ARTIKEL.
Die Entwicklung beim Getrenntlebensunterhalt ist vor allem dadurch gekennzeichnet, dass die Dauer der Lebensgemeinschaft (früher regelmäßig mindestens 2–3 Jahre) nicht mehr maßgeblich ist. Nicht nur Amtsgerichte, sondern auch Oberlandesgerichte haben sich inzwischen zu eigen gemacht, dass schon nach einem Jahr die Möglichkeit besteht, je nach Einzelfall, auch zu einem Ausschluss des Unterhaltsanspruchs zu kommen.

Klar ist jedoch auch, dass das Trennungsjahr grundsätzlich nicht unterschritten wird.

Interessant ist in dem Zusammenhang die Entscheidung des OLG Oldenburg.[29] Der Leitsatz lautet:

Zitat

"Aus der Gesamtschau der objektiven Umstände in der Entwicklung der Beziehung zwischen einer getrenntlebenden Ehefrau und ihrem neuen Lebensgefährten, die auch durch das Auftreten als Paar bereits eine Eheähnlichkeit hatte, kann eine verfestigte Lebensgemeinschaft auch vor Ablauf von zwei Jahren mit dem Einzug in die Wohnung des Lebensgefährten anzunehmen sein."

Ähnlich die Entscheidung des OLG Hamm[30] bei Ehebruch der Ehefrau während der Abwesenheit des Mannes (berufsbedingt als Fernfahrer):

Zitat

"Die Ehefeindlichkeit dieses Verhaltens wird unterstrichen, wenn die Ehefrau die neue Beziehung zunächst so lange wie möglich geheim hält und nach Aufdecken durch den Ehemann offen fortsetzt."

Das Kammergericht hat sich in einer neueren Entscheidung[31] insbesondere mit der Offenbarung privater Umstände in sozialen Medien (Facebook etc.) und der Mitteilung der Bedarfsgemeinschaft beim Jobcenter beschäftigt. Die Leitsätze lauten wie folgt:

Zitat

"1. Wenn der unterhaltsberechtigte Ehegatte und eine andere Person sich" gegenüber dem Jobcenter als Bedarfsgemeinschaft bezeichnen, kann im Regelfall davon ausgegangen werden, dass der unterhaltberechtigte Ehegatte und die andere Person eine Lebensgemeinschaft bilden.

AUFGABENSTELLUNG. Zitieren Sie aus dem Artikel über den Getrenntlebensunterhalt wörtlich die Stelle von "Die Entwicklung beim" bis "Unterhaltsanspruchs zu kommen.". Die nachstehende Auflistung stammt aus einer anderen Quelle.

DATENSÄTZE.
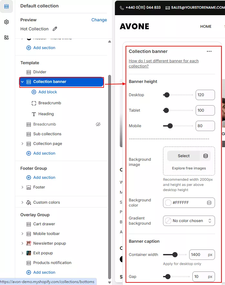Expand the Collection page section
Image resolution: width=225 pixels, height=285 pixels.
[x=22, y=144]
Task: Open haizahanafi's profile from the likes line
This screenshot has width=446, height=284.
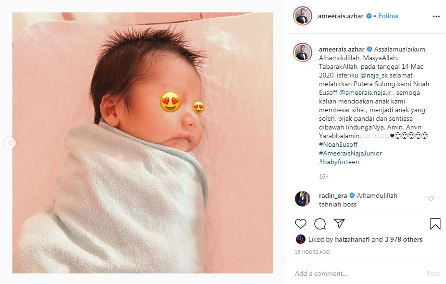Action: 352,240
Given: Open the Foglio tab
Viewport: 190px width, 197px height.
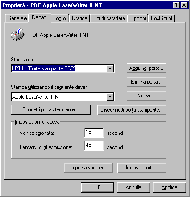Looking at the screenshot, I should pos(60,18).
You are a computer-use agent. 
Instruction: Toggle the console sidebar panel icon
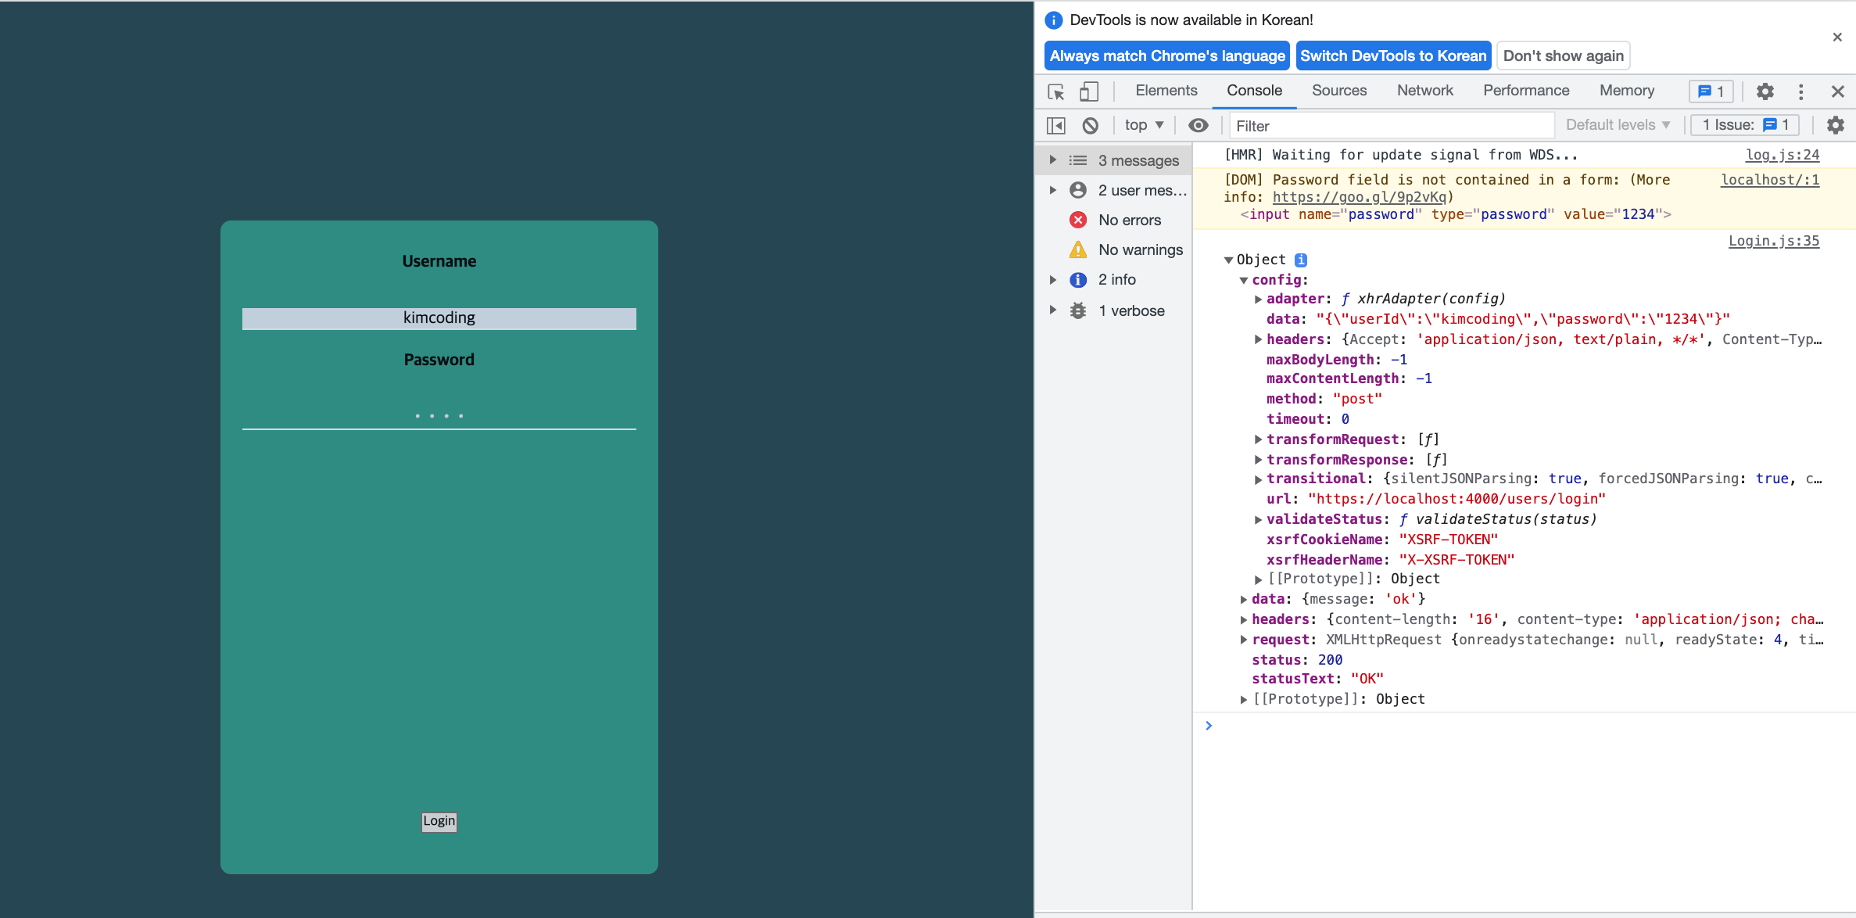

ERGEBNIS.
Die Entwicklung beim Getrenntlebensunterhalt ist vor allem dadurch gekennzeichnet, dass die Dauer der Lebensgemeinschaft (früher regelmäßig mindestens 2–3 Jahre) nicht mehr maßgeblich ist. Nicht nur Amtsgerichte, sondern auch Oberlandesgerichte haben sich inzwischen zu eigen gemacht, dass schon nach einem Jahr die Möglichkeit besteht, je nach Einzelfall, auch zu einem Ausschluss des Unterhaltsanspruchs zu kommen.